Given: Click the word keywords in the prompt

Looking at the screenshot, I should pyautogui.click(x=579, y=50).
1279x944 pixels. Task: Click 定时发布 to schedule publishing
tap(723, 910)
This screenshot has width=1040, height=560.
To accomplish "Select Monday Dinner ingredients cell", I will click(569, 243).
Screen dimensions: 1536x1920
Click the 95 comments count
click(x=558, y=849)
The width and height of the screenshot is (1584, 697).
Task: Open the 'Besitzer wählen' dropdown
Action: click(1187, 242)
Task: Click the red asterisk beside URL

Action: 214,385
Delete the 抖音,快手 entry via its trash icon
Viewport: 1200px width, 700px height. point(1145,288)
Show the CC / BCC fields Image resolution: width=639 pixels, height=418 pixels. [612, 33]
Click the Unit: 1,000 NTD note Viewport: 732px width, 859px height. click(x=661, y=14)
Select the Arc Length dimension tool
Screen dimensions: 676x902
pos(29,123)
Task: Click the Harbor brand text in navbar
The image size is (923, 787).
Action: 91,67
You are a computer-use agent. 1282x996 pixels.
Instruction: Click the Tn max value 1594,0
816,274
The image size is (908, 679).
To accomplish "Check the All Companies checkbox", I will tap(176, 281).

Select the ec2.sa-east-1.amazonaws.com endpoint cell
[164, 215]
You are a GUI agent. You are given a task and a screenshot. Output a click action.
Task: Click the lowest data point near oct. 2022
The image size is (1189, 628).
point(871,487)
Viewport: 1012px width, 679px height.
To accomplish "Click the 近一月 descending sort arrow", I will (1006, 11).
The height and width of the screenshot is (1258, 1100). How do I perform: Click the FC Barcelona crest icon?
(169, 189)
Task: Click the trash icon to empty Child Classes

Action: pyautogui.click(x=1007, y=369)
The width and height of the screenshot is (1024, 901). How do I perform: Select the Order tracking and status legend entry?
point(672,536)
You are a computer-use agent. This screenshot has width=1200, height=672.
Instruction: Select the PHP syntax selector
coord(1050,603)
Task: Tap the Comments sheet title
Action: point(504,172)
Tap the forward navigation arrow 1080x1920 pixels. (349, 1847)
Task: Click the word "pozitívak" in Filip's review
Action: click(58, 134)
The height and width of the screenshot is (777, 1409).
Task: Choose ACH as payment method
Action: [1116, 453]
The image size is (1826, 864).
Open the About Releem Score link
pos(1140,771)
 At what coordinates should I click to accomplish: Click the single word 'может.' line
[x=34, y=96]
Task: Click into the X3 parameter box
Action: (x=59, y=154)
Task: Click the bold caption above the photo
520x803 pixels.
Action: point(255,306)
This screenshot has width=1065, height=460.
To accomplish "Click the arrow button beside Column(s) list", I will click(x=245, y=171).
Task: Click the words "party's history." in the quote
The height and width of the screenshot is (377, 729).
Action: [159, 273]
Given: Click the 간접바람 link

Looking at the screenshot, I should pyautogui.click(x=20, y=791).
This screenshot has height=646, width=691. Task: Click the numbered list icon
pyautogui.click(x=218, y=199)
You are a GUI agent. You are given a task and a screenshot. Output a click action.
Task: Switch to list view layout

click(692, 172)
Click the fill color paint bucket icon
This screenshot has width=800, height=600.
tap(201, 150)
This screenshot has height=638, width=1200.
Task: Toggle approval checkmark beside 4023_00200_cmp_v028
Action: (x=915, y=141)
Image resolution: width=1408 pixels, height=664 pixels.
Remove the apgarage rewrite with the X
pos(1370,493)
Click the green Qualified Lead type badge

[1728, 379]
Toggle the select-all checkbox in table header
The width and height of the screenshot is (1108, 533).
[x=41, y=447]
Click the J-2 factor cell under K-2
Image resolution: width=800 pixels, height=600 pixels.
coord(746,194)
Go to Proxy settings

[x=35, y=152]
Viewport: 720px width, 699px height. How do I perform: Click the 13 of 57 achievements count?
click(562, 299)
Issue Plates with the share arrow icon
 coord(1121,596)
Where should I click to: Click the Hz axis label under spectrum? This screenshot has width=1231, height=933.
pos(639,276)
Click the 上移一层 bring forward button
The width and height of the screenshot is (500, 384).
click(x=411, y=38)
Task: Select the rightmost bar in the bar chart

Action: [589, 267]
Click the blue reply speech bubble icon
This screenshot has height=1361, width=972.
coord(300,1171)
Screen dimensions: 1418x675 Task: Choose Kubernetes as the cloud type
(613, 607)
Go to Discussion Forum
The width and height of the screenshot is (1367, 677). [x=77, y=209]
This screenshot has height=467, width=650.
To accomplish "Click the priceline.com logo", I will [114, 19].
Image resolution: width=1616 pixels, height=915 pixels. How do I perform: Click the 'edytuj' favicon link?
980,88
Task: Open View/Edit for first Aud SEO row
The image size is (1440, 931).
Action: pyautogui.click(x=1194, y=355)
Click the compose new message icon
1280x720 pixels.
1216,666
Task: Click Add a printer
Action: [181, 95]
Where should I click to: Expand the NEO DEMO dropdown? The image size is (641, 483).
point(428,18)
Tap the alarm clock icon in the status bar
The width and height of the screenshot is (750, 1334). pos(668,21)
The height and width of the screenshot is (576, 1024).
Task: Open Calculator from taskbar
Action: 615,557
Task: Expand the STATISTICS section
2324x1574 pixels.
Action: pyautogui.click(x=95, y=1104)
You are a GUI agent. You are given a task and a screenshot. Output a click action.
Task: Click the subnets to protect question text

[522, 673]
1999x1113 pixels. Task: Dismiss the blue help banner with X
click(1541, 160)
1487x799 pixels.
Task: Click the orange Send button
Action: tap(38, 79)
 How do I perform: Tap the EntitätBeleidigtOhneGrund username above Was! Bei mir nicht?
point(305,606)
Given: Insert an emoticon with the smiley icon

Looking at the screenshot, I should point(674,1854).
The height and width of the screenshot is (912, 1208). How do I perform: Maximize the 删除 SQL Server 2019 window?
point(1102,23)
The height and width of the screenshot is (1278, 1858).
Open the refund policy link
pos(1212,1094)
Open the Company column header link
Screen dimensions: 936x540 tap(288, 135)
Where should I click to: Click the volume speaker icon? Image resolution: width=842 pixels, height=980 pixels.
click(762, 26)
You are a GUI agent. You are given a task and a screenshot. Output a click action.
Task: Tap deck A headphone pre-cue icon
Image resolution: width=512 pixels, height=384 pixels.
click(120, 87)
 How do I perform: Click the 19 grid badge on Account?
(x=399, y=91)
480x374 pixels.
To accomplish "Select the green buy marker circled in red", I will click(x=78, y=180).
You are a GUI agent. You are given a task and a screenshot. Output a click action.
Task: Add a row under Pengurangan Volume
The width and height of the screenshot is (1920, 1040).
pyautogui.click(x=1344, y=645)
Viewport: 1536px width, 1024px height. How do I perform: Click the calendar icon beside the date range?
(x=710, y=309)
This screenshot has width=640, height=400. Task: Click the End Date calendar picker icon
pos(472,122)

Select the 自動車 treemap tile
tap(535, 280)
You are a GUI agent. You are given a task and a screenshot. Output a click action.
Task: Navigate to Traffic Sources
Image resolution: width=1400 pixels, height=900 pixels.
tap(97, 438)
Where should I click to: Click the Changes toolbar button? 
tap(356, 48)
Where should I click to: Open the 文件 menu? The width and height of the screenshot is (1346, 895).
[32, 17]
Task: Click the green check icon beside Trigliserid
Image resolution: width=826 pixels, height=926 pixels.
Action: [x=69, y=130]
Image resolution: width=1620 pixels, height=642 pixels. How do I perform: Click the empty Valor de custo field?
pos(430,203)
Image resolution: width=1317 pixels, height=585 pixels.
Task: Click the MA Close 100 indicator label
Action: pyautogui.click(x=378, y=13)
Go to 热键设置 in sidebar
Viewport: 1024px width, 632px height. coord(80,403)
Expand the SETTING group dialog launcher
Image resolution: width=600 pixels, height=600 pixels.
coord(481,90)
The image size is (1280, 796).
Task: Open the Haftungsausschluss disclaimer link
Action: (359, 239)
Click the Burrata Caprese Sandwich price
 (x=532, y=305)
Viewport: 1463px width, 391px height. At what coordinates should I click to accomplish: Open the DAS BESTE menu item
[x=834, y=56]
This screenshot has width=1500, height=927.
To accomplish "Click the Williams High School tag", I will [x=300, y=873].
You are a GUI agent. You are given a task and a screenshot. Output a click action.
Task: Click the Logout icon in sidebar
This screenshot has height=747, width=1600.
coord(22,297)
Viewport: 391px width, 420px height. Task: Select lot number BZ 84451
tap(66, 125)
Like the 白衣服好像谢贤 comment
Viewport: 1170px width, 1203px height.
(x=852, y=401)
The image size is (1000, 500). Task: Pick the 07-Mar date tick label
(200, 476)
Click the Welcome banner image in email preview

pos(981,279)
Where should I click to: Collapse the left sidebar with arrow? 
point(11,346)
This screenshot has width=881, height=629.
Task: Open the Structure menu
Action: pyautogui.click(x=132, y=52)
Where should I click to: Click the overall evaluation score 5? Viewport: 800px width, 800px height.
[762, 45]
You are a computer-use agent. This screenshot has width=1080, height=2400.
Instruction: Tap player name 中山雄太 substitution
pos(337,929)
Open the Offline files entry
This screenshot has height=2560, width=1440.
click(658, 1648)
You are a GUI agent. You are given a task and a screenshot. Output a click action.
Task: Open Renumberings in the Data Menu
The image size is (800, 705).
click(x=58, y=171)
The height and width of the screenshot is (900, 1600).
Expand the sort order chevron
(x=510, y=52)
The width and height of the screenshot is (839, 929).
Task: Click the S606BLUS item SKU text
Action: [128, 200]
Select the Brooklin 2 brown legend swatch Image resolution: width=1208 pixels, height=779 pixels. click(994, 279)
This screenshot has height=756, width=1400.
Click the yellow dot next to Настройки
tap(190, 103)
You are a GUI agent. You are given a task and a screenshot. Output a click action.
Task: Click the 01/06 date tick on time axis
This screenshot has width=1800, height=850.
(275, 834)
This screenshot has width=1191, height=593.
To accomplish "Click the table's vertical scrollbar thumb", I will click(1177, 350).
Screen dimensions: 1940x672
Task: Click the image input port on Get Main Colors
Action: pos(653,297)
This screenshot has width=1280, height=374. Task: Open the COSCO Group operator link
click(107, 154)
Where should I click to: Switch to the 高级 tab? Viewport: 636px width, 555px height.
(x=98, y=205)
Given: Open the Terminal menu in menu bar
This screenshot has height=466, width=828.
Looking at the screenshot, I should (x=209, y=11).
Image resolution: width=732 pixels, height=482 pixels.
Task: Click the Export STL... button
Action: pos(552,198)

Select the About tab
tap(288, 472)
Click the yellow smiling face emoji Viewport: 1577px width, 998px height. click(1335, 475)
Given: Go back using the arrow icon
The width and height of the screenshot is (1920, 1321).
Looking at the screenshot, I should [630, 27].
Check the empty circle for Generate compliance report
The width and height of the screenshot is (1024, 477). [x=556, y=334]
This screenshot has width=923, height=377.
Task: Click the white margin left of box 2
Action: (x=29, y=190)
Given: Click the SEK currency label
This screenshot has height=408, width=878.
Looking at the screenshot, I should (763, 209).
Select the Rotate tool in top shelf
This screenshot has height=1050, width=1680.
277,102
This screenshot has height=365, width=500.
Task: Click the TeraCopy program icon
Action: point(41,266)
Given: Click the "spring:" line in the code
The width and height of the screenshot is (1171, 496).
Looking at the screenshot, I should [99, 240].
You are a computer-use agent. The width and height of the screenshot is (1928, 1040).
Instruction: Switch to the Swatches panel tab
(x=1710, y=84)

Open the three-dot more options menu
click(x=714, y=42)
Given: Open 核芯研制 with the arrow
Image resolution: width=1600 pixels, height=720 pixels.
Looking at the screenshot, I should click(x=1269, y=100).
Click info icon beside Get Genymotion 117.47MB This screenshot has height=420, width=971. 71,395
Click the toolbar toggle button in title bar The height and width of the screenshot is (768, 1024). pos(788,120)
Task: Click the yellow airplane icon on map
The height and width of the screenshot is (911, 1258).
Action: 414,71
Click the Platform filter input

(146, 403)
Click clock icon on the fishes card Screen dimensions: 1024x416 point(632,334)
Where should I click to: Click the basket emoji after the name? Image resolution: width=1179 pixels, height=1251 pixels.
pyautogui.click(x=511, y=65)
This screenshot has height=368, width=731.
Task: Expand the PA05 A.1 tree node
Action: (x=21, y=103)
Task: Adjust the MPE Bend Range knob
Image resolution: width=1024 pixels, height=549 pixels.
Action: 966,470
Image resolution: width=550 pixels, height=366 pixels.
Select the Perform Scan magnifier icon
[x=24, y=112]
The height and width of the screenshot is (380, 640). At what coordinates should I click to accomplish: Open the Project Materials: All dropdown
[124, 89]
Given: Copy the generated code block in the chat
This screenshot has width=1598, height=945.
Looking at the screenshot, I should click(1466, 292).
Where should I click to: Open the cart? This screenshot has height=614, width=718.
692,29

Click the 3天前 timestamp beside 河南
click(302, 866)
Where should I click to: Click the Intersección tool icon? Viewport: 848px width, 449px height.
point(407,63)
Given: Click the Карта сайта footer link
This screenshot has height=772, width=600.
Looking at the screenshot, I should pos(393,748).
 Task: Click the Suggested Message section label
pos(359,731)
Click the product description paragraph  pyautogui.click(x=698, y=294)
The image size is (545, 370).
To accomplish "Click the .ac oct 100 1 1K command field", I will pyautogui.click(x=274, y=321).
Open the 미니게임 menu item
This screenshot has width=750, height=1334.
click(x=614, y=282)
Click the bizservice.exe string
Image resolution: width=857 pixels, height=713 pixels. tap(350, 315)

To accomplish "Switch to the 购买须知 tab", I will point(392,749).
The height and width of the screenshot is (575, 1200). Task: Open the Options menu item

### PROBLEM
Tell how many lines of the data above hold the string "computer". Give only the number.

### SOLUTION
4